The Super Bowl will be over, and the journalistic menace
will have retreated from San Diego. The post-free-buffet
carnage will parallel Hiroshima. The amalgamated post-game
reporter-urine will be able to float a battleship. The Left
Coast will suddenly find itself bottom-heavy again, once
again lacking 300-pound sports analysts.
Super Bowl Hype Week sucks harder than Pamela Anderson
must've to get that new tube-gig of hers. It doesn't just
suck because it's boring; the sin of sloth would be welcome
in this sea of sausage-grease. No, it sucks hardest because
the sports media--already more inbred than the latest Jim
Varney vehicle--gets a chance to descend on the same city
and inflict white-hot death.
Emblematic of this is Joe Theismann. Joe Theismann needs
to go away. He needs to take that fake hair and that fake
knee and make skin flicks or something. The man isn't only
on ESPN. He's on "Mike & the Mad Dog." He's on "The
A-Team with Eddie Andleman." He's chucking a few high hard
ones at Martha Stewart. Joe Theismann is more annoying than
unsightly deodorant stains. He is Tonya Harding and Nancy
Kerrigan made singular. He is dirty bathroom grout.

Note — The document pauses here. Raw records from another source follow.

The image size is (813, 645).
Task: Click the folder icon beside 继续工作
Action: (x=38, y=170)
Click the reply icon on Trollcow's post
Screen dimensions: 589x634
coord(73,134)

Do you know what San Diego was last week? A convention
center filled to its pork-chop-scented gills with television
and radio crews. And sports personalities--Fred Biletnikoff
to Tony Gwynn to Ron freakin' Meyer--did the circuit,
getting interviewed by every single one. Then the reporters
got up and interviewed one another. If a nuclear bomb
had fallen on San Diego last week, Phyllis George would own
sports journalism. If only.
Oh, and there's a new twist to this Bataan Death March of
football. Now it's cool for reporters to do stories on how
many reporters there are, and how bored everyone is. Ha.

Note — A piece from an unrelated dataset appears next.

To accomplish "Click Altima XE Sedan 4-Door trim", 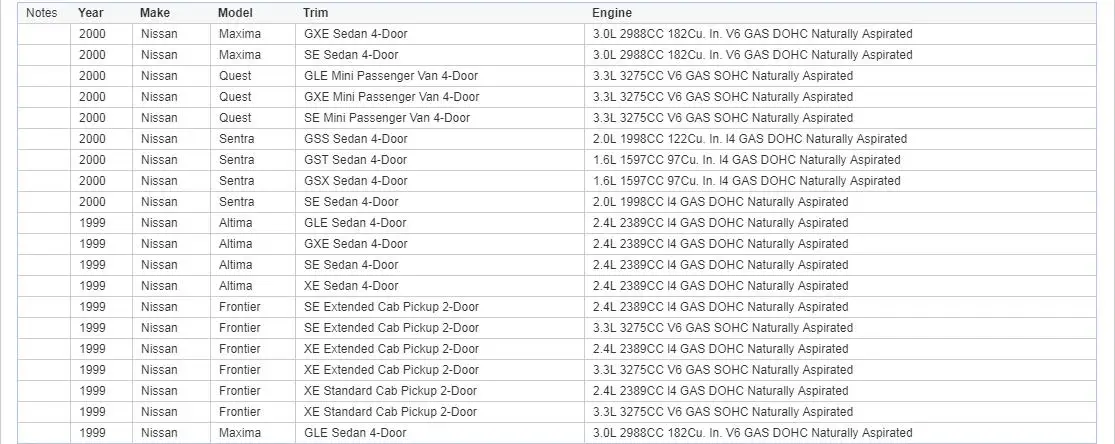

Look. Another shot of a sleeping cameraman. Stop. Another
Green Bay Packer interviewing a reporter. What a hoot. If
ever there was a moment in time to which you could point and
say: "This is when the NFL started to look like Chris
Farley," this is it.
Self-congratulatory. Bloated with TV cash.
Self-referential to the highest degree. The Super Bowl is a
festival of shitheads, and unless the league changes it, it
will suck and die.
And, like us, it will sleep with the fishes.